Do the math.  This will take at least $2-5k of design time (its
something else to verify, test, include on the board, etc), and an
extra $4/part in production cost.  

For protection which I could assign an undergraduate class to subvert.
And which would be amusing, for sh*ts and giggles, to even write a
tool to automatically bypass for Altera's reference code.

This simply fails on a cost/benefit basis: I can understand using a
chain made of bubblegum wrappers to lock something up.  Sometimes
bubble-gum chains are appropriate security.  I just can't understand
PAYING so much for the bubblegum-wrapper chain.

And given that it is a bubble-gum wrapper, why not just use an LFSR
instead of DES/3DES: its' much smaller and cheaper, and in the end,
provides the same level of nearly-nonexistant security.  Or just don't
bother at all.
-- 
Nicholas C. Weaver.  to reply email to "nweaver" at the domain
icsi.berkeley.edu

> >Don't bother wasting the board space or design space on this.  If you
> >actually are paranoid enough that the threat of a $1M-100M lawsuit
> >against someone who pirates your design is insufficient security, use
> >a Cyclone II, Virtex II/IIPro, or Virtex 4, with their encrypted
> >bitfile loading options.
>
> I just need to sell a fair security to my boss.
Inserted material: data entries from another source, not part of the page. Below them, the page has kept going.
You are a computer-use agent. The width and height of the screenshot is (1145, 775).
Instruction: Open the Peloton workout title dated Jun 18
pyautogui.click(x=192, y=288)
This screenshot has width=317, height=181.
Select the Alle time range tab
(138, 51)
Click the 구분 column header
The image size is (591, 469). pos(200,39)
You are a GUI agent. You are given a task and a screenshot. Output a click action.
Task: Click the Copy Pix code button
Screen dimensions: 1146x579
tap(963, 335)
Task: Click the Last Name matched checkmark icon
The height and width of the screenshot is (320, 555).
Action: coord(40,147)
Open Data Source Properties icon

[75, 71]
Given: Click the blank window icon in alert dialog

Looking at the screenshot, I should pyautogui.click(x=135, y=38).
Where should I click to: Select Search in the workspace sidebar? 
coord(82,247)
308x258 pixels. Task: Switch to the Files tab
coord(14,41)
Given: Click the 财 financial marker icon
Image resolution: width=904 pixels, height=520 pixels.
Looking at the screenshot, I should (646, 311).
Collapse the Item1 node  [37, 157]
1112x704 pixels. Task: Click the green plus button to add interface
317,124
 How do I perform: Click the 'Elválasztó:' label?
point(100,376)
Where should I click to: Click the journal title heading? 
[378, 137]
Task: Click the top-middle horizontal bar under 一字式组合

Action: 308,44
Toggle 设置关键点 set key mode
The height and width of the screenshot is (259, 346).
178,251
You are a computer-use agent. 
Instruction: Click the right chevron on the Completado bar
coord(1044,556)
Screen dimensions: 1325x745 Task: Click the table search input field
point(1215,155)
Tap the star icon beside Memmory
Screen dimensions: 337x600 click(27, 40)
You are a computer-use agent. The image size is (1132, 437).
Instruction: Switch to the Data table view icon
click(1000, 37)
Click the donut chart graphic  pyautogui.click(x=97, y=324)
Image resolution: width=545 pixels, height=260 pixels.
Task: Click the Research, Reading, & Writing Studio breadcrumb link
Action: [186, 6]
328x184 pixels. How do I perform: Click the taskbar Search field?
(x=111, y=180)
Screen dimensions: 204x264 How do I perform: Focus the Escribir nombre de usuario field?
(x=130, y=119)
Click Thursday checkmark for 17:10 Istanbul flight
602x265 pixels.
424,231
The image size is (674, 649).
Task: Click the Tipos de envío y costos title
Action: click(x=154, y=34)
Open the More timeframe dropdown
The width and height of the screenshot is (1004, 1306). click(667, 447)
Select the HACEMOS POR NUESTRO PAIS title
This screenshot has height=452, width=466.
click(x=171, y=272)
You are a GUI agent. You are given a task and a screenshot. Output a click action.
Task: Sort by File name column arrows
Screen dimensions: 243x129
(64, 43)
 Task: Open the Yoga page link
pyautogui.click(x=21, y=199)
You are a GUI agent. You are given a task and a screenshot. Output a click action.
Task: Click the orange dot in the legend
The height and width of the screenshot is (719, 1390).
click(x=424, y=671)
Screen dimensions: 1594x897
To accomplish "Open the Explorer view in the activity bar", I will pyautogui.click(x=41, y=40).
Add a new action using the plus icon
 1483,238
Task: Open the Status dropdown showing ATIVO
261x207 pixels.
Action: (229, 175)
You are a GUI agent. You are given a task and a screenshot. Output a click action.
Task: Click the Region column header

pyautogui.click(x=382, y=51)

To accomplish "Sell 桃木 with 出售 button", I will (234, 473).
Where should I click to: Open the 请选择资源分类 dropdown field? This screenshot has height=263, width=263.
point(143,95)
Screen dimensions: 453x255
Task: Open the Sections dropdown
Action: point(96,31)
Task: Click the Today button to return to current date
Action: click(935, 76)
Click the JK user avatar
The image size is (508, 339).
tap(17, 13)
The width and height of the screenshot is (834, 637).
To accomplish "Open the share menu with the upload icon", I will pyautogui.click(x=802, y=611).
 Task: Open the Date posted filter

The copyright is the
> best protection IMHO, but he wants something more. Well, that's
> something more and it sounds strong enough for me. The cost is minimal
> compared to switching to a new device.
>
> Nick

You can get some decent security by using FPGAs with
a built in configruator, like the Secure FPSLIC, but it
won't stop the three letter organisations.
You have to open the package and probe the die to get to the bit stream.


--
Best Regards,
Ulf Samuelsson.
Ulf at atmel dot com
These comments are intended to be my own opinion and they
may, or may not be shared by my employer, Atmel Nordic AB.